--- SOURCE DATA Enclosed Below ---

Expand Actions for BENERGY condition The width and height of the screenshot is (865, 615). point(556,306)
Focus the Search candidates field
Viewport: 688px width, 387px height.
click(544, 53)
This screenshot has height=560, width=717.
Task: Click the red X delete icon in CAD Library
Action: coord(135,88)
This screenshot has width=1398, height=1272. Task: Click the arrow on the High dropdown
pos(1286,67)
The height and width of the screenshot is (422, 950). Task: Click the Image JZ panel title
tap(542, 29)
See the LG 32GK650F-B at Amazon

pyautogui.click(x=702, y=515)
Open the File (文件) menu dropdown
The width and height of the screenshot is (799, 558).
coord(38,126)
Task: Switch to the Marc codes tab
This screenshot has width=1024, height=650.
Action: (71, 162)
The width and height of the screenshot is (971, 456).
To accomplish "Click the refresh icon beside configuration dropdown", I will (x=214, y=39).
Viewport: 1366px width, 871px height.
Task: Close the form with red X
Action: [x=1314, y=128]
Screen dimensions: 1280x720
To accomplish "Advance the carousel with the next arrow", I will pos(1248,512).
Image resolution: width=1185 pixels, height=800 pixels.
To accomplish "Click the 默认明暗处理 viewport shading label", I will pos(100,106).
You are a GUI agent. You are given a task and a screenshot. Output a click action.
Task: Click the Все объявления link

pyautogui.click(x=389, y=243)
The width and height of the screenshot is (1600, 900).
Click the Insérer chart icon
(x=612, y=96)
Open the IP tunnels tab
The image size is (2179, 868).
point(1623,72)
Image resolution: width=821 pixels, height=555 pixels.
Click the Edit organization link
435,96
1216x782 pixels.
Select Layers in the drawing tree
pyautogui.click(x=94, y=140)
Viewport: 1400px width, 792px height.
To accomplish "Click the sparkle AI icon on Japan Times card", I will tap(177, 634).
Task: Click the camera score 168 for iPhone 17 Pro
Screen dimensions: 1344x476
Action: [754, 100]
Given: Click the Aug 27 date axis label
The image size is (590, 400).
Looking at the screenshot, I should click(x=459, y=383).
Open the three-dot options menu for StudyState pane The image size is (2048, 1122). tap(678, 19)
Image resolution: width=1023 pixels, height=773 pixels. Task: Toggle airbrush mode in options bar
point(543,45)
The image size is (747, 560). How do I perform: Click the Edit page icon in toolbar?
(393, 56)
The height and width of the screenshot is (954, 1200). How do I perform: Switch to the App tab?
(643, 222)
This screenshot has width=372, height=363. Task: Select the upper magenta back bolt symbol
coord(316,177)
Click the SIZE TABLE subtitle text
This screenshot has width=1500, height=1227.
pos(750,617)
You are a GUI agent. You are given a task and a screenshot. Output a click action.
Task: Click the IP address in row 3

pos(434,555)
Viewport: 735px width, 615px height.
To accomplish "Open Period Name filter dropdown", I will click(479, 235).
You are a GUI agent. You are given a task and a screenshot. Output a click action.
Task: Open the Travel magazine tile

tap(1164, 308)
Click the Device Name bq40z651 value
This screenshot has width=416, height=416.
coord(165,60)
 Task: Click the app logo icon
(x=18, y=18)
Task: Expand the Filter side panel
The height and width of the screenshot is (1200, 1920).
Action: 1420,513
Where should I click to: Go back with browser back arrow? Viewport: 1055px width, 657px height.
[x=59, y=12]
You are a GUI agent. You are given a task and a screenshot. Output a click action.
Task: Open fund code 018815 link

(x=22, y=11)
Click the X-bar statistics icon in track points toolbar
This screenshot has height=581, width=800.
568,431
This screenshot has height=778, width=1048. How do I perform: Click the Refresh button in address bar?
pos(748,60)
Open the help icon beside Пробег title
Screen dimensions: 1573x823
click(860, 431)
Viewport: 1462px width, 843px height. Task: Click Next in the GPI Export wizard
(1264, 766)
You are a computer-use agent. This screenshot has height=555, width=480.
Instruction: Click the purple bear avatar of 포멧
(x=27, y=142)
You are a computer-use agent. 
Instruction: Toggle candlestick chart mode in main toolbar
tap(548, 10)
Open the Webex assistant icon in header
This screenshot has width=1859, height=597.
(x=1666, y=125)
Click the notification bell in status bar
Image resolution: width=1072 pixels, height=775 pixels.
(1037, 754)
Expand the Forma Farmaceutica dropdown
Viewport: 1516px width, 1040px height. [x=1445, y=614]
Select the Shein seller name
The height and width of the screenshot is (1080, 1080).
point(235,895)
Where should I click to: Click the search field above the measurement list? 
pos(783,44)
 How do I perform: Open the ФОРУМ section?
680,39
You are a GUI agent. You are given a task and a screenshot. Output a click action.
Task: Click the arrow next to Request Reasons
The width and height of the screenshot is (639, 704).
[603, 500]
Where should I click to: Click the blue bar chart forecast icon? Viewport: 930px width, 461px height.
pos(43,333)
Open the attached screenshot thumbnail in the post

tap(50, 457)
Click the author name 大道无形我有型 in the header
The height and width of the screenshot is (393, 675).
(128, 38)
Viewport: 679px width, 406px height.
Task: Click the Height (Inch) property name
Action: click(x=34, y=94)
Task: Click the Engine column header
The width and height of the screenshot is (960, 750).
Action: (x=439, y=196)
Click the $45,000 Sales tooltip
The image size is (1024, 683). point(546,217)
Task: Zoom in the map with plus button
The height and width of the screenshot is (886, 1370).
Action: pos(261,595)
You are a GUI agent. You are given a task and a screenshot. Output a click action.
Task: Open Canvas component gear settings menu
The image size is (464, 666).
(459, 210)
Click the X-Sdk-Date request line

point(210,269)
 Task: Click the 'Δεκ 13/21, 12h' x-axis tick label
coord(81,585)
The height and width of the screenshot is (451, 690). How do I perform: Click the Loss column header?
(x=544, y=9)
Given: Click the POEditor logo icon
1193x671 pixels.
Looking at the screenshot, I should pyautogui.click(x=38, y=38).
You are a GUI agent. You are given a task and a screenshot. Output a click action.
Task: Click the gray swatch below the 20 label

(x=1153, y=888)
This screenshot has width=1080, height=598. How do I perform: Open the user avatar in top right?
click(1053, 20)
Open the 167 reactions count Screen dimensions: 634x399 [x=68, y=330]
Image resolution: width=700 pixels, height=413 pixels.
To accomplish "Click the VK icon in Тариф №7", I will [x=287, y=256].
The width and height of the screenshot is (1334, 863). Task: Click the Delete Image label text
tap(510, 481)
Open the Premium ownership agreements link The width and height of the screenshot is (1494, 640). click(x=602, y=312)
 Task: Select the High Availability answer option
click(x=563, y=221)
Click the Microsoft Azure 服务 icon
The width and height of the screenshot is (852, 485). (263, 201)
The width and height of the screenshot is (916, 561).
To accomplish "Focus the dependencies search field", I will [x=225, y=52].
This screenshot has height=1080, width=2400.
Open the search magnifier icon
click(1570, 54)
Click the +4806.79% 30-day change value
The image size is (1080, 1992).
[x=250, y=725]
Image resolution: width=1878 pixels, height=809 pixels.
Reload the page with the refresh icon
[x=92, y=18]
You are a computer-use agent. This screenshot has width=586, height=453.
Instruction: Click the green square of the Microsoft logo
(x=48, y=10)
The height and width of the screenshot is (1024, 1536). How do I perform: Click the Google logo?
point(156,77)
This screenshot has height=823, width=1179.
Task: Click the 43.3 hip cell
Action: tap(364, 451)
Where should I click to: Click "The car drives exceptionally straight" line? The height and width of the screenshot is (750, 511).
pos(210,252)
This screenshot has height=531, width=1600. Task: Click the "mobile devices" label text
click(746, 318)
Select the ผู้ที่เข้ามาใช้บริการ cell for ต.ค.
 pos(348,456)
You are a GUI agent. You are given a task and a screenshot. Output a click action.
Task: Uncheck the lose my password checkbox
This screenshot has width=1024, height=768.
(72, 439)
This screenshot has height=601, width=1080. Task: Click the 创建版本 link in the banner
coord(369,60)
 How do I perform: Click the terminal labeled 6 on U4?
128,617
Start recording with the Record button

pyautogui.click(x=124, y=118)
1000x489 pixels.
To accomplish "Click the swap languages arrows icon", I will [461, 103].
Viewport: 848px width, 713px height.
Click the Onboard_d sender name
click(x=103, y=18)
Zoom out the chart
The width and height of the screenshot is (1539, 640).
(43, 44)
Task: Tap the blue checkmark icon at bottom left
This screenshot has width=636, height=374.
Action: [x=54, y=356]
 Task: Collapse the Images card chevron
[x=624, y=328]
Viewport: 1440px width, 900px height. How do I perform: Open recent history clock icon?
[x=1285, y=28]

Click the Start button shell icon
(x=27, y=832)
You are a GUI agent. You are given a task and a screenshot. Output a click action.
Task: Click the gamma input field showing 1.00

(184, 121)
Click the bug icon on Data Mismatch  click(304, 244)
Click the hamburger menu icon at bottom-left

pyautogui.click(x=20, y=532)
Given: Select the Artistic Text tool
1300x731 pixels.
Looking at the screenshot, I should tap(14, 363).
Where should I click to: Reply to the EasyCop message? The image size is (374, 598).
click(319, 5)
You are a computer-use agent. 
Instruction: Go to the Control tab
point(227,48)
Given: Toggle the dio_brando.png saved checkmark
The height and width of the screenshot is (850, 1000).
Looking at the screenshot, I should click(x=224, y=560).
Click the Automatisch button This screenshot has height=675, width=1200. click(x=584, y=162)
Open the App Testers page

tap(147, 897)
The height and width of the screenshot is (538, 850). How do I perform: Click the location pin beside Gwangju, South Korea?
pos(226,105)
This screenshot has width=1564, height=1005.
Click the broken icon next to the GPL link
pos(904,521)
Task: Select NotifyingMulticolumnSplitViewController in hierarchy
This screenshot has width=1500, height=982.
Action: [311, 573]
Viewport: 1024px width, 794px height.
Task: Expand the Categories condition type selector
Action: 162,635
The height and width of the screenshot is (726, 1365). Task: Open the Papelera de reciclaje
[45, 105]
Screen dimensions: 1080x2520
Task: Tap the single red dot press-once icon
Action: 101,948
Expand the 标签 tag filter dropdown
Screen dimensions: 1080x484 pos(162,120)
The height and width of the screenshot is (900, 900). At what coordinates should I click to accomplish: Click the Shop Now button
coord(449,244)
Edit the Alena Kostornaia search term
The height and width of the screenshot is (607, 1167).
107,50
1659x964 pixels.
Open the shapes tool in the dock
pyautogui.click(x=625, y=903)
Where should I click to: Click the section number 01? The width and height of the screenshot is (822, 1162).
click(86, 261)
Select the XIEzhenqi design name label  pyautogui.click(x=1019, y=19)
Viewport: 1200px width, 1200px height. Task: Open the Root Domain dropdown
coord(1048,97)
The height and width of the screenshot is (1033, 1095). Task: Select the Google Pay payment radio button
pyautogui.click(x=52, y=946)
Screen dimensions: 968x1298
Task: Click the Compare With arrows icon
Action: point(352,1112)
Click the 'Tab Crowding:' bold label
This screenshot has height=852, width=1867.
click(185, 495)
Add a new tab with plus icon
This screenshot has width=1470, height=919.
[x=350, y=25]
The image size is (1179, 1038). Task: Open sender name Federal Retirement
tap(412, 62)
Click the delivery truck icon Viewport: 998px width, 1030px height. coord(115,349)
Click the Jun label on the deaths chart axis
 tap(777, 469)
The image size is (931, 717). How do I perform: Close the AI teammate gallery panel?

--- End of Enclosed SOURCE DATA ---

THE TASK:
Using the data above, print exactly the lines from the line that contains "Where should I click to: Click the blue" through the line that contains "Image resolution: width=700", with both included.

EXERCISE RESULT:
Where should I click to: Click the blue bar chart forecast icon? Viewport: 930px width, 461px height.
pos(43,333)
Open the attached screenshot thumbnail in the post

tap(50, 457)
Click the author name 大道无形我有型 in the header
The height and width of the screenshot is (393, 675).
(128, 38)
Viewport: 679px width, 406px height.
Task: Click the Height (Inch) property name
Action: click(x=34, y=94)
Task: Click the Engine column header
The width and height of the screenshot is (960, 750).
Action: (x=439, y=196)
Click the $45,000 Sales tooltip
The image size is (1024, 683). point(546,217)
Task: Zoom in the map with plus button
The height and width of the screenshot is (886, 1370).
Action: pos(261,595)
You are a GUI agent. You are given a task and a screenshot. Output a click action.
Task: Open Canvas component gear settings menu
The image size is (464, 666).
(459, 210)
Click the X-Sdk-Date request line

point(210,269)
 Task: Click the 'Δεκ 13/21, 12h' x-axis tick label
coord(81,585)
The height and width of the screenshot is (451, 690). How do I perform: Click the Loss column header?
(x=544, y=9)
Given: Click the POEditor logo icon
1193x671 pixels.
Looking at the screenshot, I should pyautogui.click(x=38, y=38).
You are a GUI agent. You are given a task and a screenshot. Output a click action.
Task: Click the gray swatch below the 20 label

(x=1153, y=888)
This screenshot has width=1080, height=598. How do I perform: Open the user avatar in top right?
click(1053, 20)
Open the 167 reactions count Screen dimensions: 634x399 [x=68, y=330]
Image resolution: width=700 pixels, height=413 pixels.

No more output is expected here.